In all categories, we ask one another to never compromise on who we are and what we want. If something can’t be done out of love, let it not be done at all. And as a result, we never feel weighed down by one another, and we never feel resentment.
When you feel that your partner is a burden due to the compromises you make, it’s vital to remember the hard truth: it’s on you. They are (presumably) being honest with what they want. It’s YOUR responsibility to say “no” when something doesn’t align with what’s right for you. That’s not always easy, but it’s a long-term investment that pays serious relationship dividends.

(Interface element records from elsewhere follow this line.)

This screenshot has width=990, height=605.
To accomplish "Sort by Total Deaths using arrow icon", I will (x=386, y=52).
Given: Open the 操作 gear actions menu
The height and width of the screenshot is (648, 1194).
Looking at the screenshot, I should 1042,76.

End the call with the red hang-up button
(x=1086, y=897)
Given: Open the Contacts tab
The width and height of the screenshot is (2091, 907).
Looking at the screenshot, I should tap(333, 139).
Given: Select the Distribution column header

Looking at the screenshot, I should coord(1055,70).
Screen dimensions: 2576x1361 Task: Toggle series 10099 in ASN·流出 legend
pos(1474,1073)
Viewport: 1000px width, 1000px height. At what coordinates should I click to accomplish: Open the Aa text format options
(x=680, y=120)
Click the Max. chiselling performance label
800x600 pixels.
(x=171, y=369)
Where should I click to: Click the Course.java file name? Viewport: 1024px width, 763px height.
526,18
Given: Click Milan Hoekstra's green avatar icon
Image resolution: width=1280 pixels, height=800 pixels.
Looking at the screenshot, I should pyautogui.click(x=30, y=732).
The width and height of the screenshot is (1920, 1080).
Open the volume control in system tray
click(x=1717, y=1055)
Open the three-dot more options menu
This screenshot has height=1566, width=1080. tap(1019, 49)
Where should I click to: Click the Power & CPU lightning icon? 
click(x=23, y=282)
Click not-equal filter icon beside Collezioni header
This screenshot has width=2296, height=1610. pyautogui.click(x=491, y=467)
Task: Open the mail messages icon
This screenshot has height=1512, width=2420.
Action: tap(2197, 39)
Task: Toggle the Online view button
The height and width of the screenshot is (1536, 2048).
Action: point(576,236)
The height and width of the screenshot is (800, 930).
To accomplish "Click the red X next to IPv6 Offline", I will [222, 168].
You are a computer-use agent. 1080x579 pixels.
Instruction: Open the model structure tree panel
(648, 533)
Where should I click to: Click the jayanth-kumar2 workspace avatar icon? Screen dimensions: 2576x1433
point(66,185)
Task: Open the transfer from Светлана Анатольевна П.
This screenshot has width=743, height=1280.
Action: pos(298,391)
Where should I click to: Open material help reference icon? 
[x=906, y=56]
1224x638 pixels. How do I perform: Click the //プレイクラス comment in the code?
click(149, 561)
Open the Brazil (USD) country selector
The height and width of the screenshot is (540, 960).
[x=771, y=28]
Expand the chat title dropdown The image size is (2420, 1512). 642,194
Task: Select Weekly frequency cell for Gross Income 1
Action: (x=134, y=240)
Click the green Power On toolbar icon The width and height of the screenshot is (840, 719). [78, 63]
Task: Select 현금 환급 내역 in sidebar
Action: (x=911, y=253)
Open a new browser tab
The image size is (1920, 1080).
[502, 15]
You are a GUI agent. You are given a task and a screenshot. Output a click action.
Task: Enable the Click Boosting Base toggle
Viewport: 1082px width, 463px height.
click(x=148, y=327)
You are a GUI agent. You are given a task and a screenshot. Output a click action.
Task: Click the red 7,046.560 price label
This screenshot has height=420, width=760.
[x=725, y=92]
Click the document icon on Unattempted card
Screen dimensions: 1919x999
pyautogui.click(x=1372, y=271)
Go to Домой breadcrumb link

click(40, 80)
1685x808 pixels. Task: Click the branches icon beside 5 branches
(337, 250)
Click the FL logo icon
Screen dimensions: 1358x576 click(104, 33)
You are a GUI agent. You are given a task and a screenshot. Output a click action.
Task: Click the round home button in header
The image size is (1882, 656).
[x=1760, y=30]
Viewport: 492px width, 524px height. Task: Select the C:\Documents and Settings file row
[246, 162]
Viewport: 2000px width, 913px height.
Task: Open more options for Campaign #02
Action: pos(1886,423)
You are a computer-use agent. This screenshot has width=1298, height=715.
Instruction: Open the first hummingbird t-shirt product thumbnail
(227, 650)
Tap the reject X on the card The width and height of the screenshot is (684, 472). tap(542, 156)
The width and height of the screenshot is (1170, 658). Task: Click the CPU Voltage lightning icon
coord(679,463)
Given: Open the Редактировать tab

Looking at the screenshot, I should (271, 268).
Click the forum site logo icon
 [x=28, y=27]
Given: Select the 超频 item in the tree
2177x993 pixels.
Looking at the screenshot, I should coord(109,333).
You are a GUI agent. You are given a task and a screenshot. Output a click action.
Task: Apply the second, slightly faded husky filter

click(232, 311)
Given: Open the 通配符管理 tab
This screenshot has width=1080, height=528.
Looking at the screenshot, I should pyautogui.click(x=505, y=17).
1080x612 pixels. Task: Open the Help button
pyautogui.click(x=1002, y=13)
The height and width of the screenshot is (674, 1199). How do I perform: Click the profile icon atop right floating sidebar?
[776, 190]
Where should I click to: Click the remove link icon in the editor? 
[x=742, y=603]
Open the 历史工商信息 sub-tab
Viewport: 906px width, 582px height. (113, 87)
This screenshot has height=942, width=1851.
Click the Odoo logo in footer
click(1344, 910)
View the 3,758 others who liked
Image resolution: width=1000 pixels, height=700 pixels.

Note that “dirty vs. clean” is not set in stone - you have agency to transform dirty into clean. For example, your initial reaction to a request might be a thought of resentment, but when you expand your perspective, you’re able to reframe it as an opportunity to show support or caring, and boom - it’s suddenly driven by love. Now you’re in Cleansville. Sometimes that dirty-to-clean transformation can happen not by reframing it in your mind, but by having an honest conversation about what you’re feeling and thinking.
In short, dirty compromise can only become clean when a pattern is broken in how you think or how you speak.
Here’s an easy rule of thumb to consider: if you simply can’t find a way to compromise without feeling resentment or disconnection, Just. Don’t. Do it. And consider whether or not a new, honest (and probably uncomfortable) conversation is in order. In that conversation, it’s important to talk about how YOU feel, not criticize your partner.
Some relationships get to the point where dirty is the only kind of compromise going on. If that’s the case for you, it might be a good time to explore - ideally with a friend, therapist, or coach - what’s behind that heaviness. If this hits home, don’t despair - there are a lot of ways to get back on track, and even some of the most dysfunctional relationships can be magically transformed. But don’t kid yourself -running away and sweeping it under the rug works precisely never.